▸ What the task requires
Extract the entries in their exact form.

[Opening Data supplied section]

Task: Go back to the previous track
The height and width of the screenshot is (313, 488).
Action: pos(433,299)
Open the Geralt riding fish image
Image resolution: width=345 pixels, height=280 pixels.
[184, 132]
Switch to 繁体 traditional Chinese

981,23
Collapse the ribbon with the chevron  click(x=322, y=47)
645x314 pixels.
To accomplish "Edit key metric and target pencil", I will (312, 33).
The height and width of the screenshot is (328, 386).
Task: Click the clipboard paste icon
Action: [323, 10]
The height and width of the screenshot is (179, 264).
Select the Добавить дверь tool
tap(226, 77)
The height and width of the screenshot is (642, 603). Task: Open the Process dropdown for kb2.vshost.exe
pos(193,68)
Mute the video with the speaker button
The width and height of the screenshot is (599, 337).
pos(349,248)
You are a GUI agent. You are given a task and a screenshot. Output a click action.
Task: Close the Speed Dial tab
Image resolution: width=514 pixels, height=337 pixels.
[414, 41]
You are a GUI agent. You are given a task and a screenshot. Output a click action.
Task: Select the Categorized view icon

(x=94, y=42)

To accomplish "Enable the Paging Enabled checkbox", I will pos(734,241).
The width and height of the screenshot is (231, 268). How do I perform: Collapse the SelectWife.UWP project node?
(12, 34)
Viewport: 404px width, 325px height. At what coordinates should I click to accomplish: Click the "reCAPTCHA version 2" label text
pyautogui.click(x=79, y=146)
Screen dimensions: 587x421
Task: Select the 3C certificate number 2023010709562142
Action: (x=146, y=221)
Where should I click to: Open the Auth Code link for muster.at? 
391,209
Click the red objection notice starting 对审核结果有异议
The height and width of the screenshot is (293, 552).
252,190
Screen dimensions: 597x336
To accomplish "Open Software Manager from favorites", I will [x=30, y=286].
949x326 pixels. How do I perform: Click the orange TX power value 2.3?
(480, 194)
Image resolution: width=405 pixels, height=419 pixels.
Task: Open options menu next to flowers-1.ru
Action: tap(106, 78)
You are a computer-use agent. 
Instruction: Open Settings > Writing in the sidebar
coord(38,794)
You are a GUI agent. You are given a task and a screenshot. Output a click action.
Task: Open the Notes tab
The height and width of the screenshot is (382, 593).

[Closing Data supplied section]

▸ Your response
Task: Go back to the previous track
The height and width of the screenshot is (313, 488).
Action: pos(433,299)
Open the Geralt riding fish image
Image resolution: width=345 pixels, height=280 pixels.
[184, 132]
Switch to 繁体 traditional Chinese

981,23
Collapse the ribbon with the chevron  click(x=322, y=47)
645x314 pixels.
To accomplish "Edit key metric and target pencil", I will (312, 33).
The height and width of the screenshot is (328, 386).
Task: Click the clipboard paste icon
Action: [323, 10]
The height and width of the screenshot is (179, 264).
Select the Добавить дверь tool
tap(226, 77)
The height and width of the screenshot is (642, 603). Task: Open the Process dropdown for kb2.vshost.exe
pos(193,68)
Mute the video with the speaker button
The width and height of the screenshot is (599, 337).
pos(349,248)
You are a GUI agent. You are given a task and a screenshot. Output a click action.
Task: Close the Speed Dial tab
Image resolution: width=514 pixels, height=337 pixels.
[414, 41]
You are a GUI agent. You are given a task and a screenshot. Output a click action.
Task: Select the Categorized view icon

(x=94, y=42)

To accomplish "Enable the Paging Enabled checkbox", I will pos(734,241).
The width and height of the screenshot is (231, 268). How do I perform: Collapse the SelectWife.UWP project node?
(12, 34)
Viewport: 404px width, 325px height. At what coordinates should I click to accomplish: Click the "reCAPTCHA version 2" label text
pyautogui.click(x=79, y=146)
Screen dimensions: 587x421
Task: Select the 3C certificate number 2023010709562142
Action: (x=146, y=221)
Where should I click to: Open the Auth Code link for muster.at? 
391,209
Click the red objection notice starting 对审核结果有异议
The height and width of the screenshot is (293, 552).
252,190
Screen dimensions: 597x336
To accomplish "Open Software Manager from favorites", I will [x=30, y=286].
949x326 pixels. How do I perform: Click the orange TX power value 2.3?
(480, 194)
Image resolution: width=405 pixels, height=419 pixels.
Task: Open options menu next to flowers-1.ru
Action: tap(106, 78)
You are a computer-use agent. 
Instruction: Open Settings > Writing in the sidebar
coord(38,794)
You are a GUI agent. You are given a task and a screenshot. Output a click action.
Task: Open the Notes tab
The height and width of the screenshot is (382, 593).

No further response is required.